### Text block
-=-=-

Circular table relations in a symfony project


Symfony | Technical | Development | July 26, 2010

Circular relations in the database is the fact to have a foreign key of one table in another and at the same time have another foreign key of that table in the first one. Usually this kind of relations are undesired because they bring problems while making queries or inserting data. However sometimes they are utilized to improve performance. For example we could have a model like:

 

     Client table                          Contact table

 

 

There is a client which have a collection of contacts, but there is also a main contact. This record is wanted to be retrieved very fast, in other words without a query.

-=-=-

### Record extracts
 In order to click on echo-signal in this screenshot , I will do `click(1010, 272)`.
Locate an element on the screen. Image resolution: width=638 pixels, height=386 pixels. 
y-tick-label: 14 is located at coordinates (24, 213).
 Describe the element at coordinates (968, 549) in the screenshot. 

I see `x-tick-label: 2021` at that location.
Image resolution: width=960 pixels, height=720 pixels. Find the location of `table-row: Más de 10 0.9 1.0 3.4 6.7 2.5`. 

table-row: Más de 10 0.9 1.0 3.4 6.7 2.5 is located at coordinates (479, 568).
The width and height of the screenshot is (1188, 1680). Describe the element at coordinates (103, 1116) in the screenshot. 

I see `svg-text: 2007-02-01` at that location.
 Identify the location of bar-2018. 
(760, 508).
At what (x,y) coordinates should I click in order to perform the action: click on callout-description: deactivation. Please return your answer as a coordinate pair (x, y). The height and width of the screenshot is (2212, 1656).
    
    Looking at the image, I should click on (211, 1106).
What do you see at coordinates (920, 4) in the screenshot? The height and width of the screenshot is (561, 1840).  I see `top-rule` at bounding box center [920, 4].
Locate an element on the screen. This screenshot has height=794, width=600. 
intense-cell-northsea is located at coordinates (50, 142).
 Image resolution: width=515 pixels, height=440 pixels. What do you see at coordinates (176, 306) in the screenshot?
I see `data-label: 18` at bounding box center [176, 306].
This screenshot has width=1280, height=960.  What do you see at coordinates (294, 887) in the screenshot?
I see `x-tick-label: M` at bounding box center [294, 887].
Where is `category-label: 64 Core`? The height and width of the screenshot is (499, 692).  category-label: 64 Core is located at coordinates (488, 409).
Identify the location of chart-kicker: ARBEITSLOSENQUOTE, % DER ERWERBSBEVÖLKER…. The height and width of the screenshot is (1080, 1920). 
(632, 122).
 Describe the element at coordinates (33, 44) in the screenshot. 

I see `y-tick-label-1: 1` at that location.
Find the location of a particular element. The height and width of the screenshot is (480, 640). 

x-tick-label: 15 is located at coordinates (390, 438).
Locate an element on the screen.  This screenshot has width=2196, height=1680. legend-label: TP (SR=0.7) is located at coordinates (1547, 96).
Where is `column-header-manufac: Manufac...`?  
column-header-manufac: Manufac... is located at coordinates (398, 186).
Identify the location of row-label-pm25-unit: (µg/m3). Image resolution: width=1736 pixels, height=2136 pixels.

-=-=-

### Work task
Could you carry on the post about circular table relations in a symfony project, starting right after its last sentence? The entries aren't needed for this.

### Reply to the exercise
When working with symfony 1.* and doctrine there could be a shema like:

 
Client:
  tableName:                           client
  actAs:
    Timestampable:
  columns:
    id:                                { type: integer  , length: 20 , primary: true    , autoincrement: true                                                  }
    main_contact_id:                   { type: integer  , length: 20                                                                                           }
    code:                              { type: string   , length: 10                    , notnull: true                                                        }
 
Contact:
  tableName:                           contact
  columns:
    id:                                { type: integer  , length: 20 , primary: true    , autoincrement: true                                                  }
    client_id:                         { type: integer  , length: 20                    , notnull: true                                                        }
    name:                              { type: string   , length: 200                   , notnull: true                                                        }
    position:                          { type: string   , length: 100                                                                                          }
 

 

Until now everything is all right, however a problem arises when trying to load data using the fixtures functionality. The problem is the ORM does not know which record to insert first. This problem can be fix adding the following code in the Client.class.php file:

 
  public function save(Doctrine_Connection $conn = null)
  {
    if (!sfContext::hasInstance())
    {
      $mainContact = $this->getMainContact();
      $this->setMainContact(null);
      $this->addContact($mainContact);
      parent::save($conn);
      $this->setMainContact($mainContact);
    }
 
    parent::save($conn);
  }
 

 

The code let the client to be saved without a main contact. Then once saved both, the client and the contact, sets the main contact.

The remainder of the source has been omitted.